**Exercise:** Copy out every line of the records in which "agent" can be found.

Collected data:
----

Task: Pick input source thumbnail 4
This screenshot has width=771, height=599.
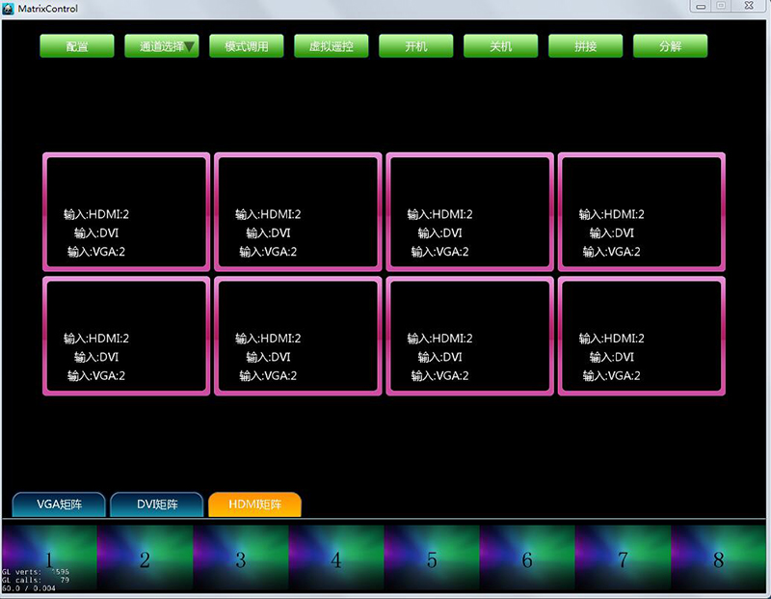Action: pos(336,558)
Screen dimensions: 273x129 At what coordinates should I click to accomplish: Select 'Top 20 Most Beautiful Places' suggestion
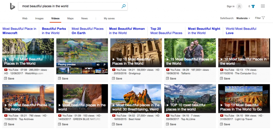(166, 31)
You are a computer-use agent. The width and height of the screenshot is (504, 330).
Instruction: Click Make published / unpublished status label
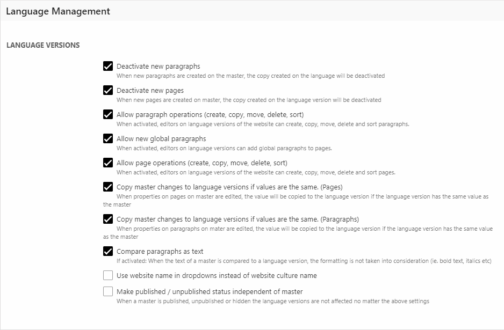tap(210, 291)
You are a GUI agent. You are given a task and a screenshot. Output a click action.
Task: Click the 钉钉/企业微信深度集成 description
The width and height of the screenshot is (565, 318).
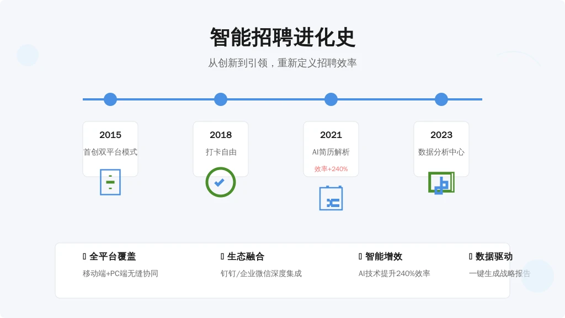[261, 273]

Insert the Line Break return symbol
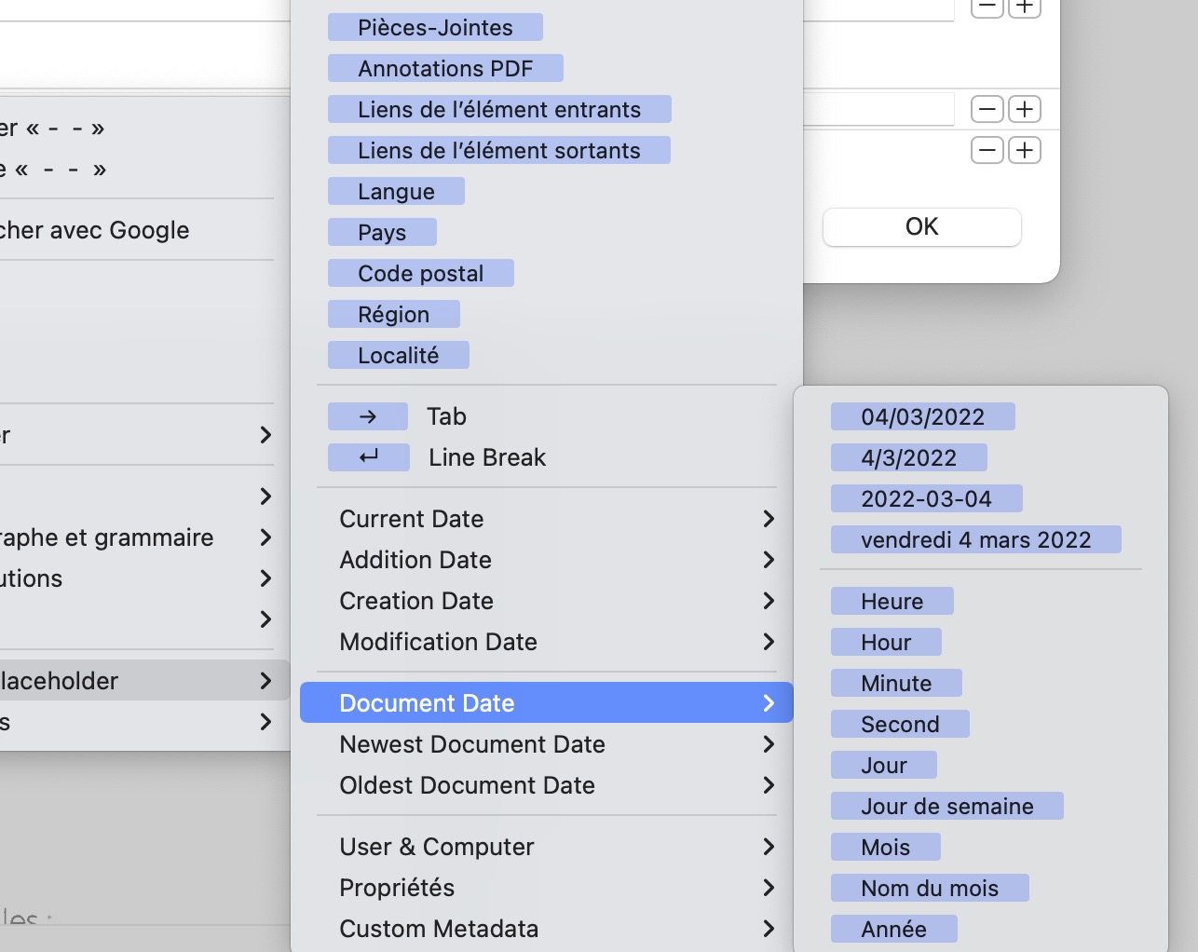(369, 457)
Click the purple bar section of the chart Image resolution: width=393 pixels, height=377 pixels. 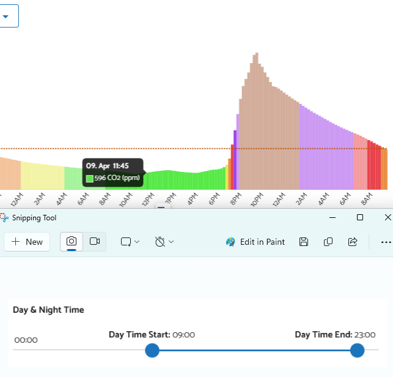click(324, 153)
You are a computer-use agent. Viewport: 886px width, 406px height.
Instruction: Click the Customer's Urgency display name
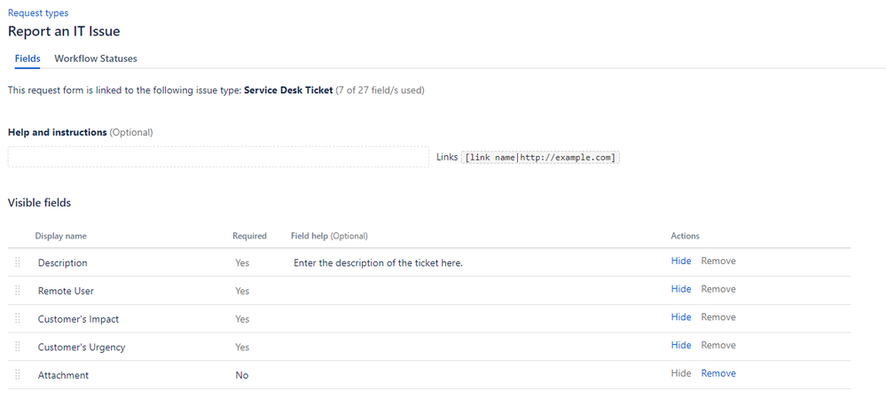(x=82, y=347)
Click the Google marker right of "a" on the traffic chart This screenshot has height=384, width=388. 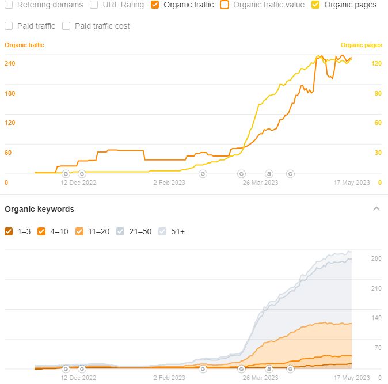(x=290, y=173)
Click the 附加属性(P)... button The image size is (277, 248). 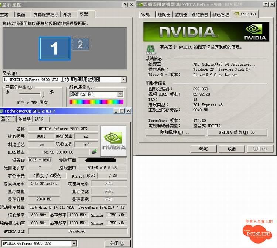[x=175, y=132]
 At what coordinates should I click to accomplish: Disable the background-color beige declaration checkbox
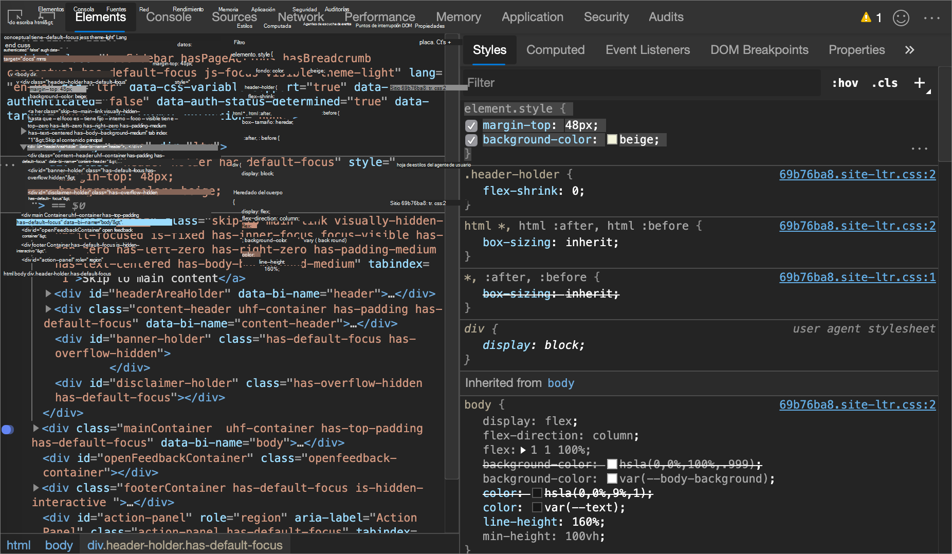[x=471, y=140]
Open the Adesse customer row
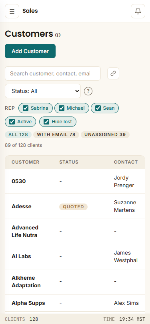Image resolution: width=150 pixels, height=324 pixels. click(x=75, y=206)
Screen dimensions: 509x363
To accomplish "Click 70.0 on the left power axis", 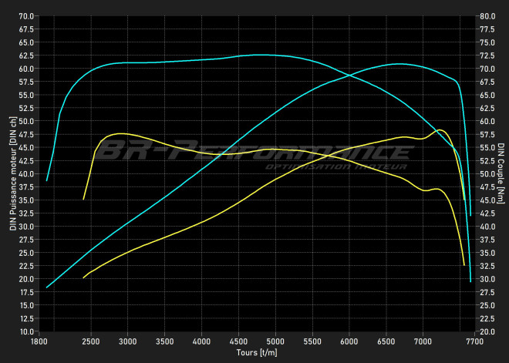I will tap(25, 15).

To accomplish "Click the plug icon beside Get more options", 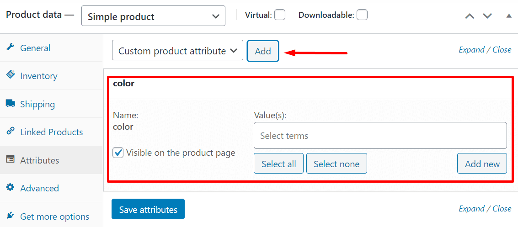I will point(10,216).
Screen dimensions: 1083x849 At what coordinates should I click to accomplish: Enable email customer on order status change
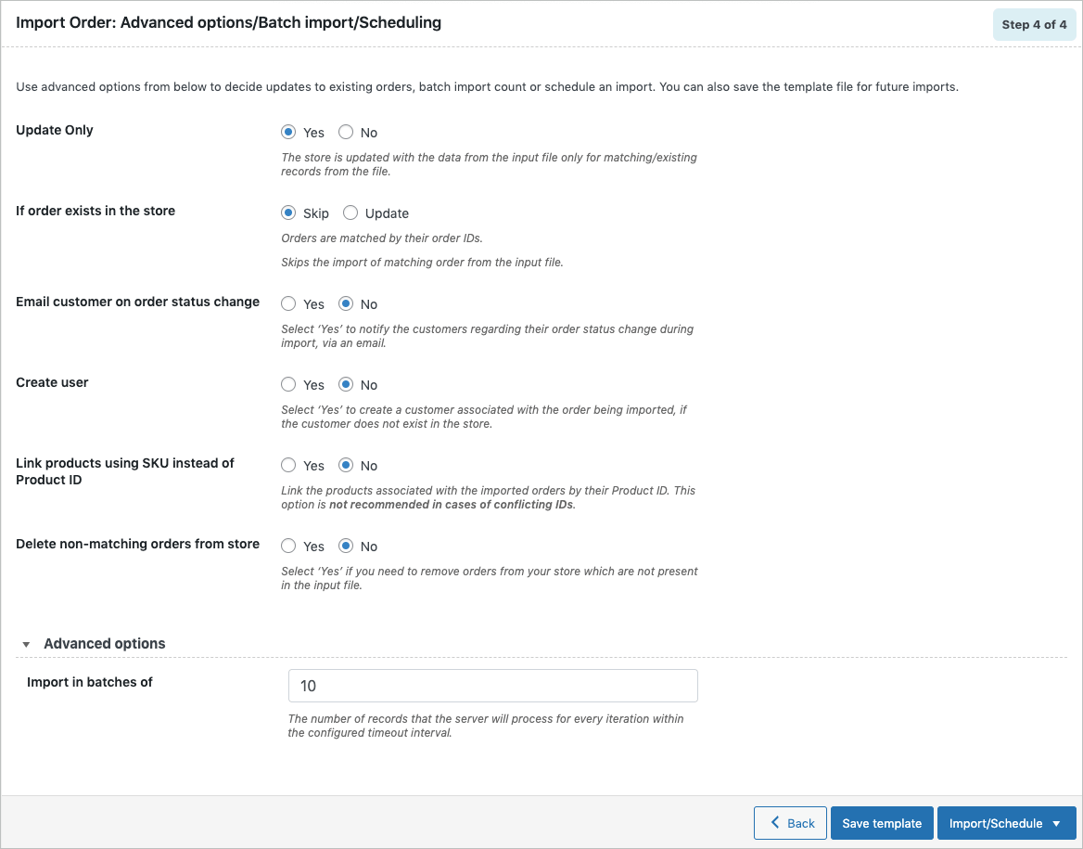click(x=288, y=303)
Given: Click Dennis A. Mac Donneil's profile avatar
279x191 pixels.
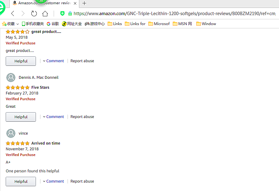Looking at the screenshot, I should 11,78.
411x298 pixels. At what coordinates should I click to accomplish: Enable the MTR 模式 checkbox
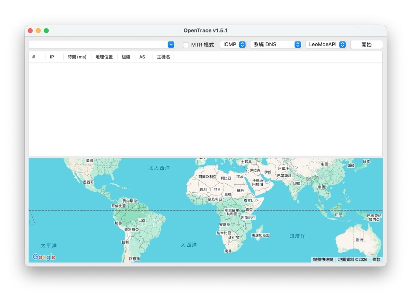click(x=186, y=45)
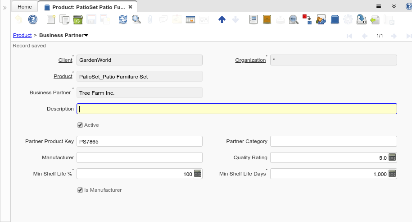412x222 pixels.
Task: Toggle the Is Manufacturer checkbox
Action: click(x=80, y=190)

----

**Exercise output:**
You are a computer-use agent. The width and height of the screenshot is (504, 330).
You are a GUI agent. You are given a task and a screenshot. Output a click action.
You are a computer-use agent. Viewport: 886px width, 406px height.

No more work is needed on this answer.